Runblogrun.com supports robust drug testing. Let’s make that plain and simple. The IAAF Drug bust of seven Russian athletes last summer was right out of the Bourne Supremacy. DNA tests, replacing dirty urine with clean urine, all kinds of subtrefuge. In the end, the IAAF did catch them. Bravo to the IAAF for seeking longer drug bans for such cheaters.
IAAF TO CHALLENGE RUSSIAN FEDERATION OVER TIMING OF DOPING SUSPENSIONS, WILL SEEK LONGER BANS
TRACK PROFILE Report #837
27-November-2008
By Bob Ramsak
(c) 2008 TRACK PROFILE Report, all rights reserved
As expected, track & field’s international governing body has challenged the All Russia Athletics Federation in the Court of Arbitration or Sport over the timing of doping suspensions handed down to seven athletes who were found guilty of manipulating doping tests.

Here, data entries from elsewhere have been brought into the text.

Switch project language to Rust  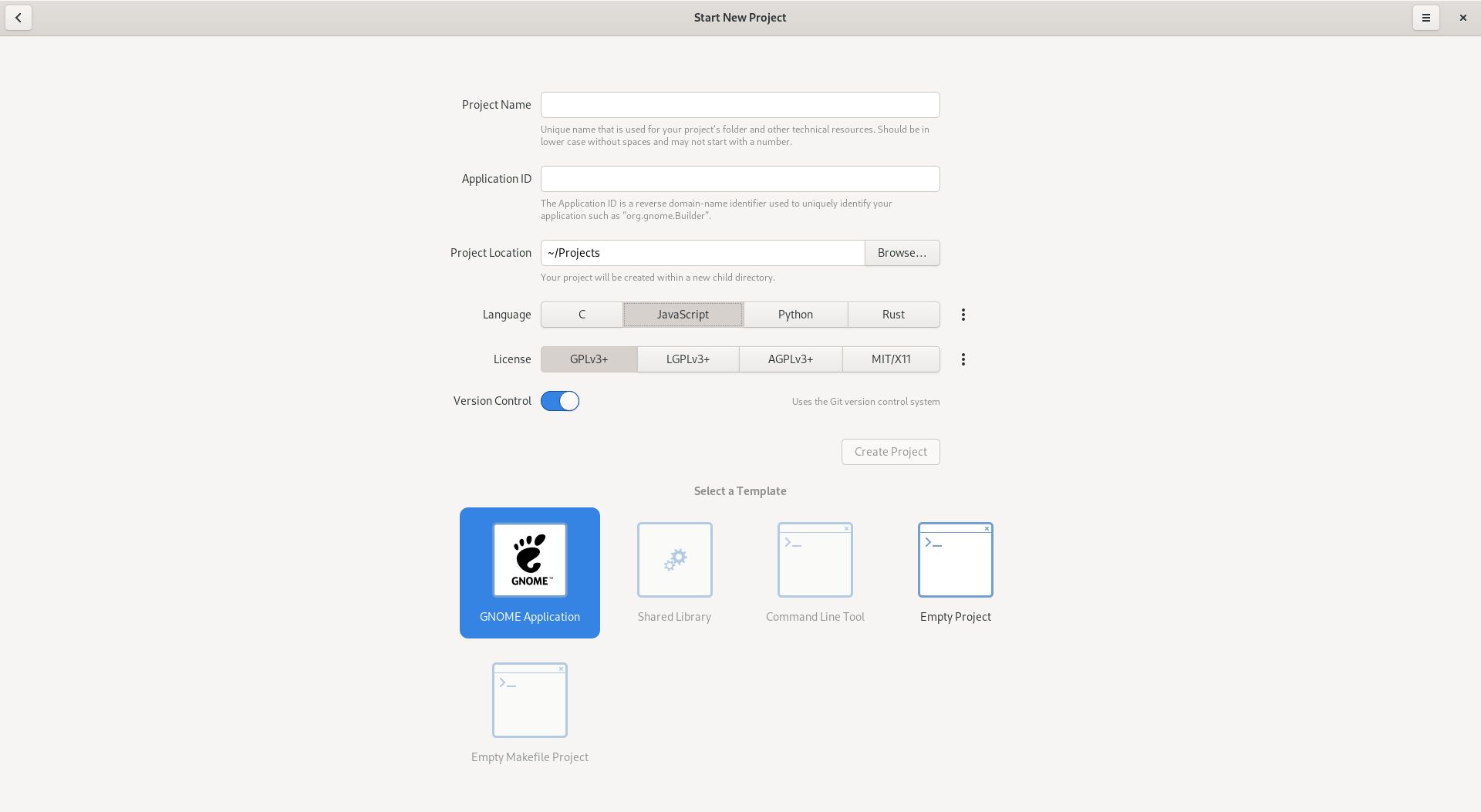coord(892,314)
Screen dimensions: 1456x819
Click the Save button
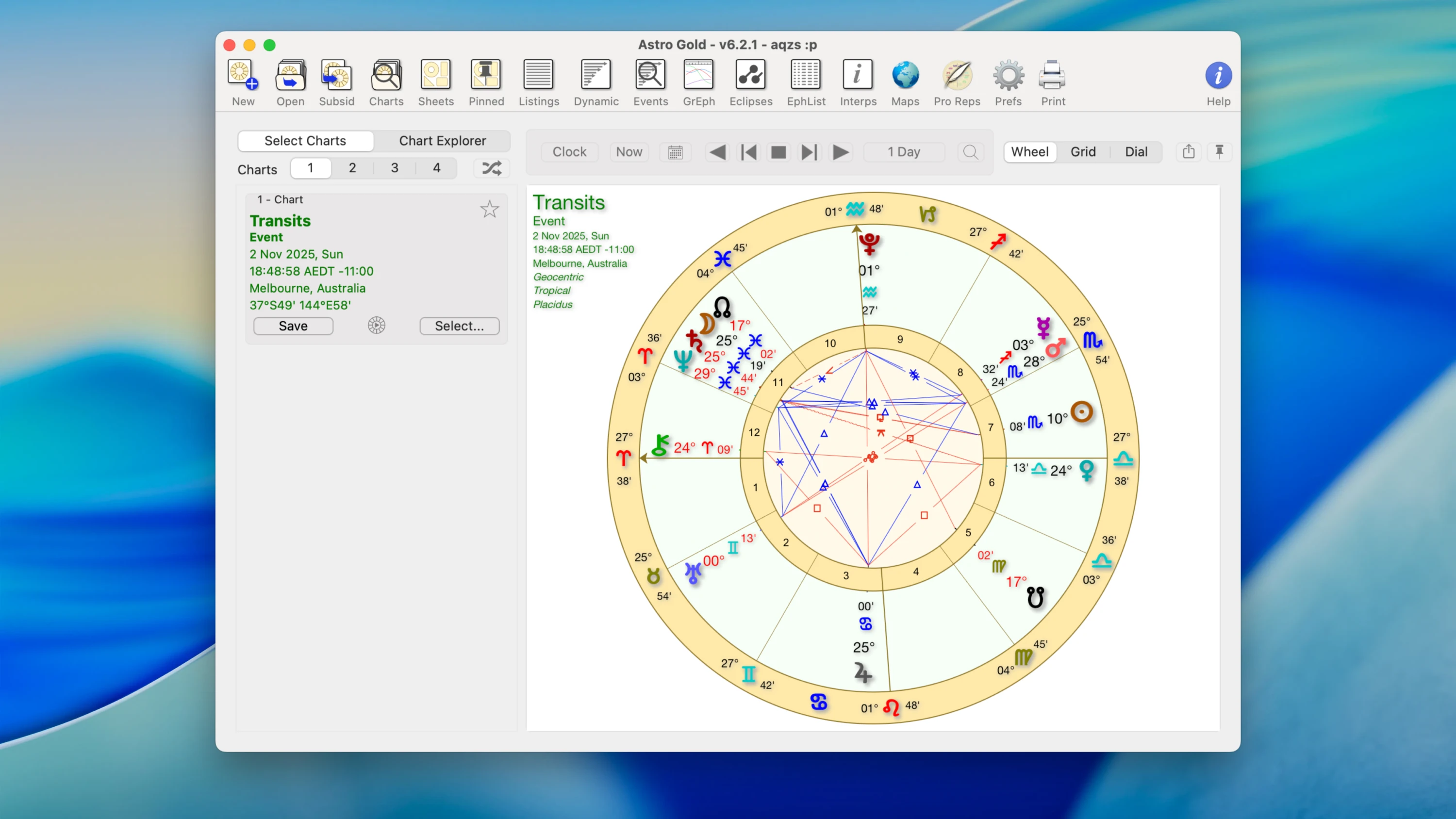pos(293,326)
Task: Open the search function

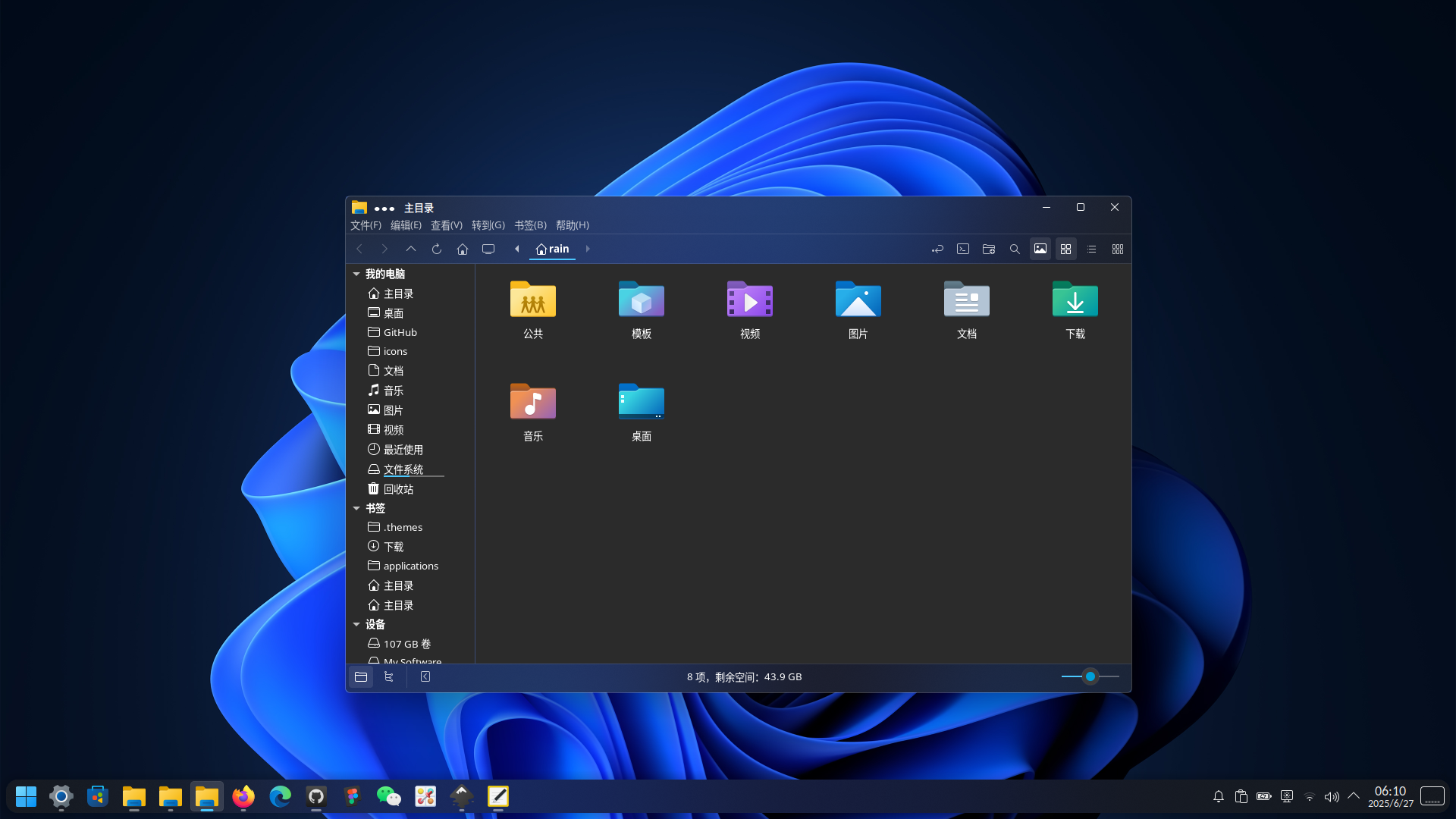Action: (x=1015, y=249)
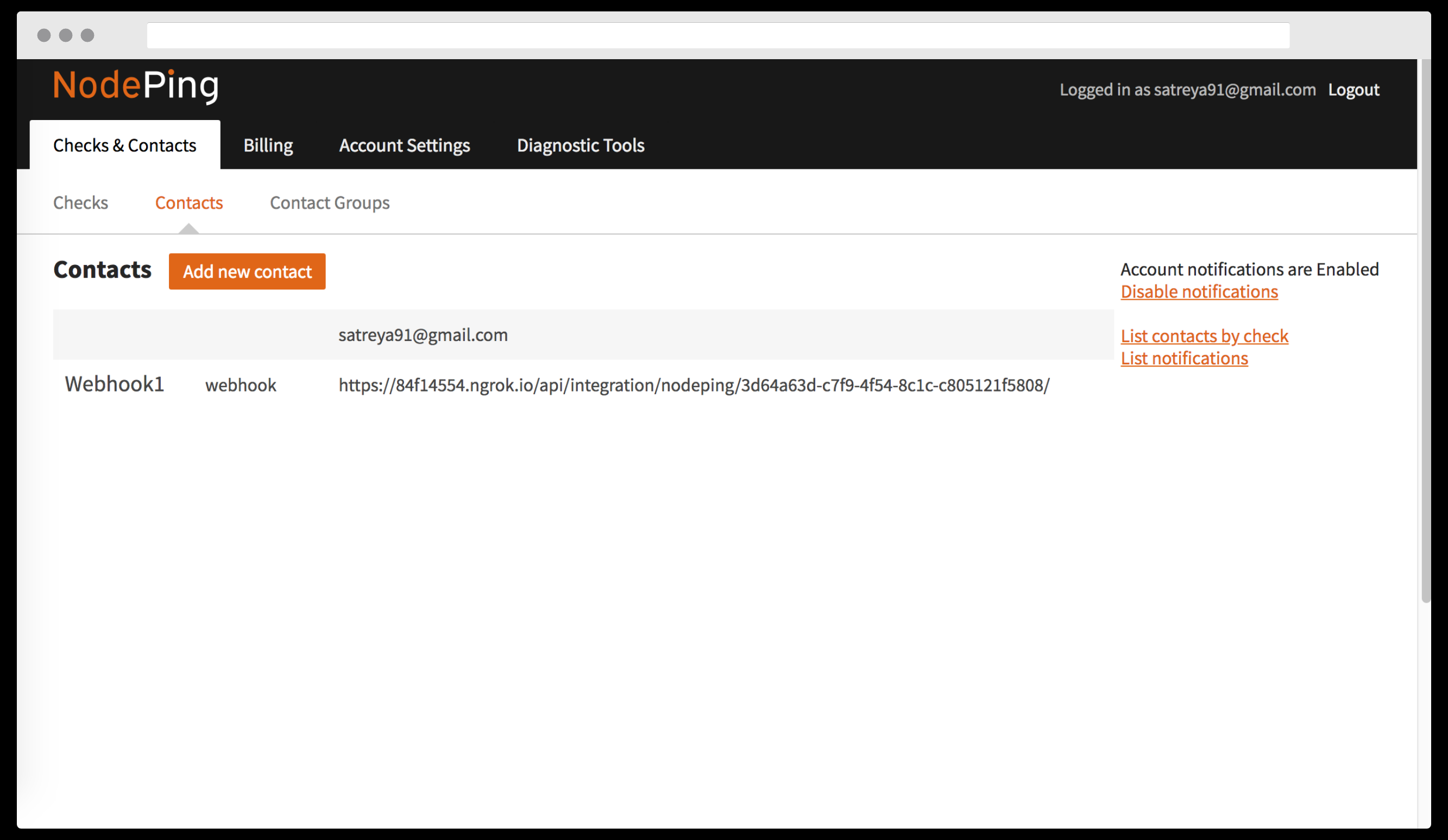Image resolution: width=1448 pixels, height=840 pixels.
Task: Click the page's vertical scrollbar
Action: pos(1426,330)
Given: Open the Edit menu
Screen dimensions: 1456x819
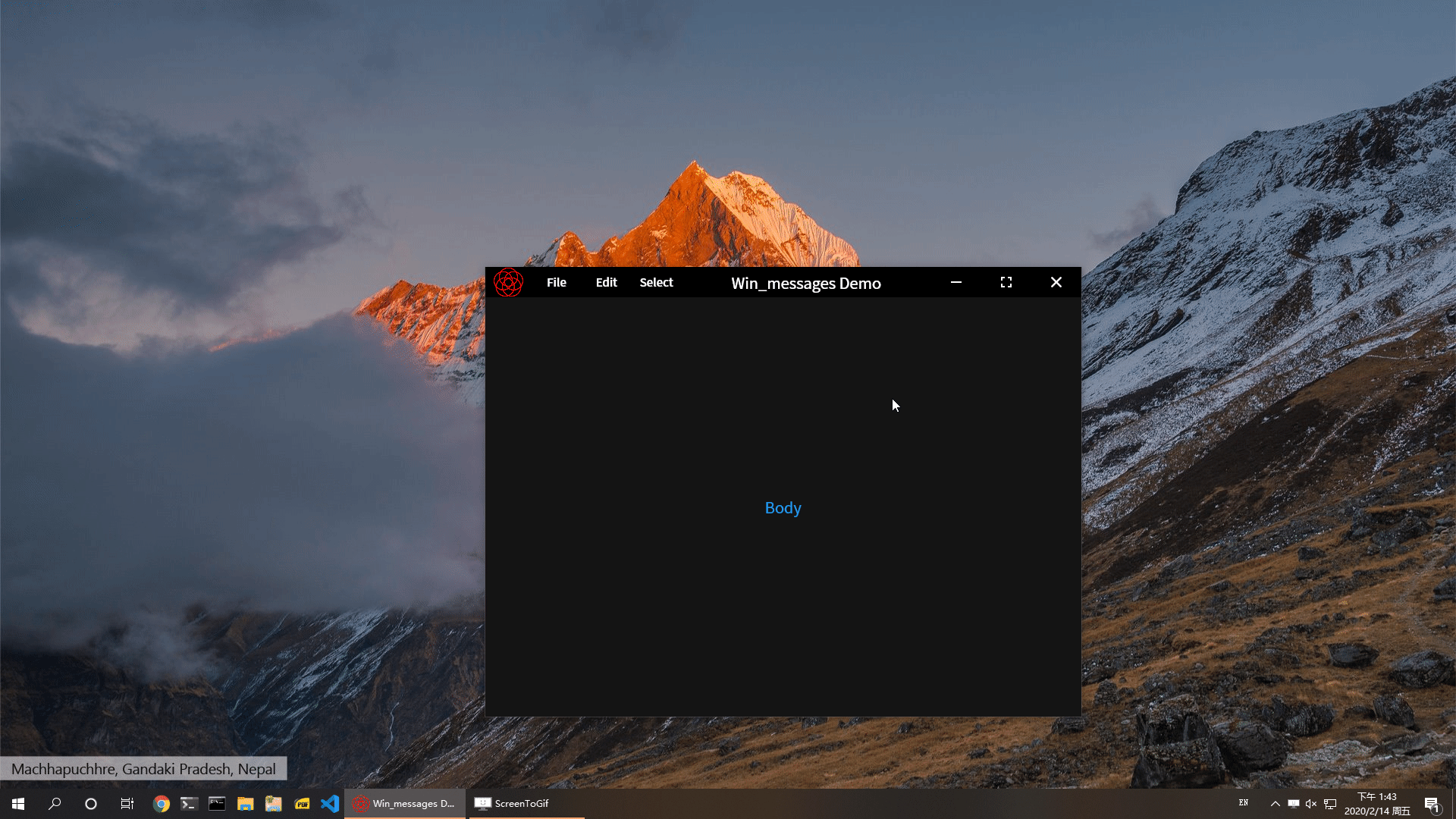Looking at the screenshot, I should coord(606,282).
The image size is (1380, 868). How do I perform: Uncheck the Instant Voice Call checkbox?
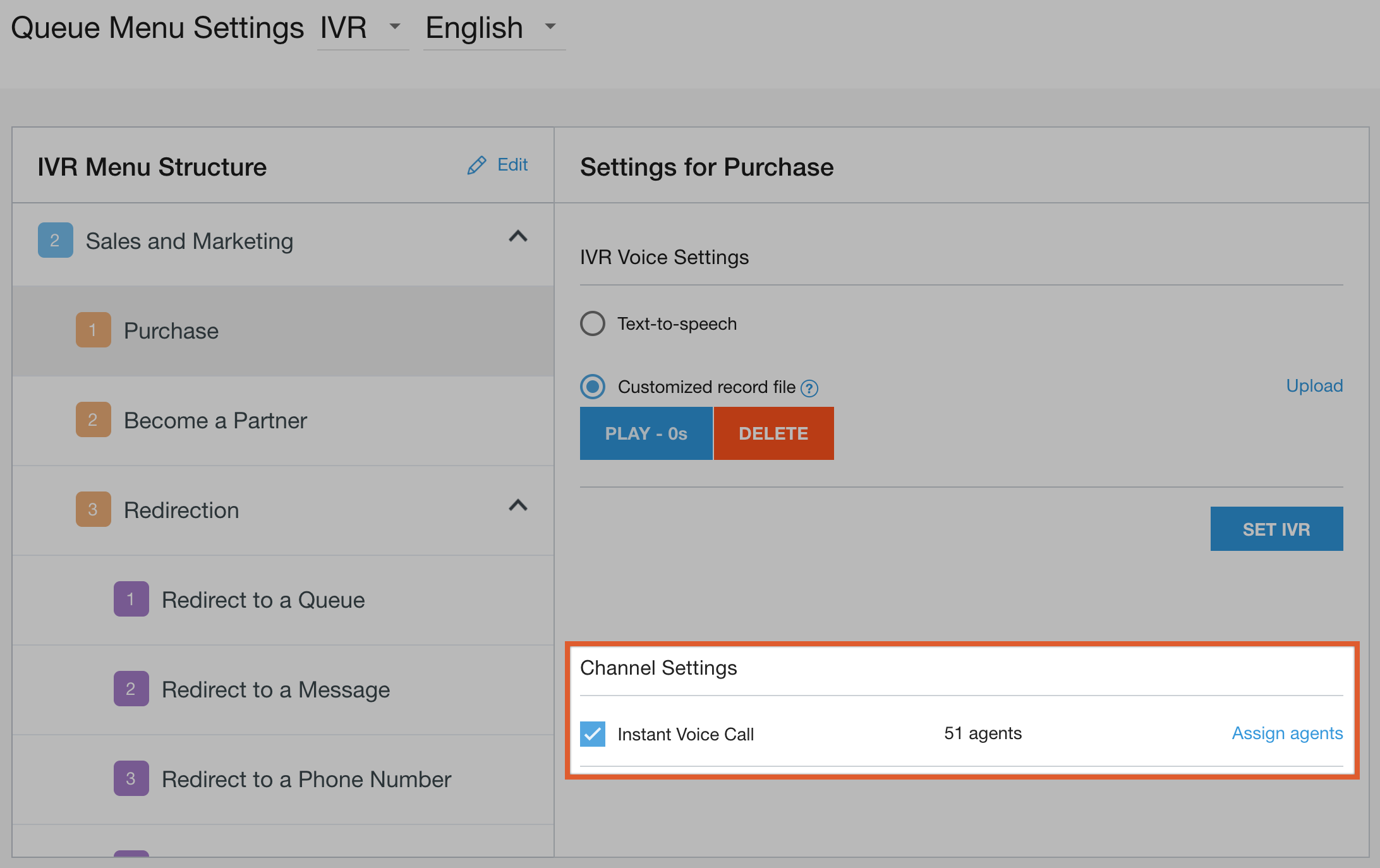click(x=593, y=734)
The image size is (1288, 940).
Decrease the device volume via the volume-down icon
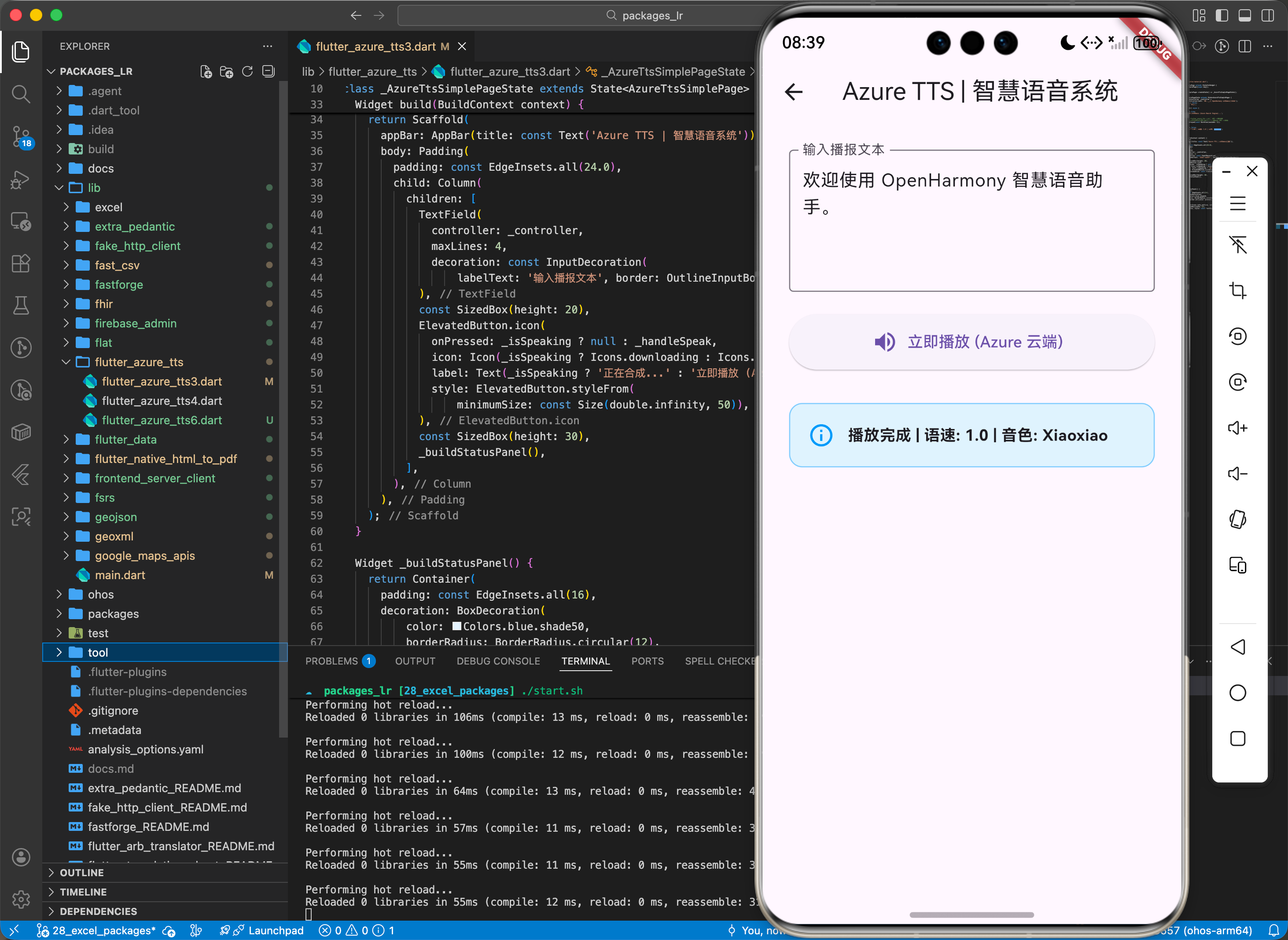point(1238,474)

The group of suspended athletes, which includes two-time world 1500m champion Tatyana Tomashova and Yelena Soboleva, who lost her 2008 world indoor title and world record in the 1500 due to her doping bust, were found guilty of manipulating and substituting urine tests following a year-long investigation by the global governing body.
In October, the Russian federation backdated the start of the bans to April and May 2007, corresponding with the athletes’ initial positive tests, contrary to IAAF rules which state that athletes are deemed ineligible from the date they were first provisionally suspended. The provisional suspensions were announced in late July on the eve of the Summer Olympic Games in Beijing.
“It is unacceptable to the IAAF that these athletes who have committed serious and deliberate breaches of our anti-doping rules would receive an effective ban of approximately 9-10 months and see them eligible to compete again in the summer of 2009,” said IAAF President Lamine Diack in a statement issued by the body today.
Diack added that the gravity of the offenses warrants a longer ban than the minimum two-year sanction.
“What is more,” Diack said, “I consider the circumstances surrounding these cases warrants the IAAF to seek an extended ban over and above the minimum two year period.”
The other athletes include Yulia Fomenko, who raced to world indoor silver this year behind Soboleva after winning the title in Moscow in 2006; Svetlana Cherkasova, who had 1:58.37 and 4:06.58 performances to her credit this season; discus thrower Daria Pishchalnikova, who took the silver medal at last year’s world championships and won gold at the 2006 European championships; hammer thrower Gulfiya Khanafeyeva, the European silver medallist two years ago; and Olga Yegorova, the controversial 2001 world champion in the 5000m. Since the provisional suspensions were handed down, Yegorova has announced her retirement.
The year-long probe which netted the athletes involved DNA analysis for the first time.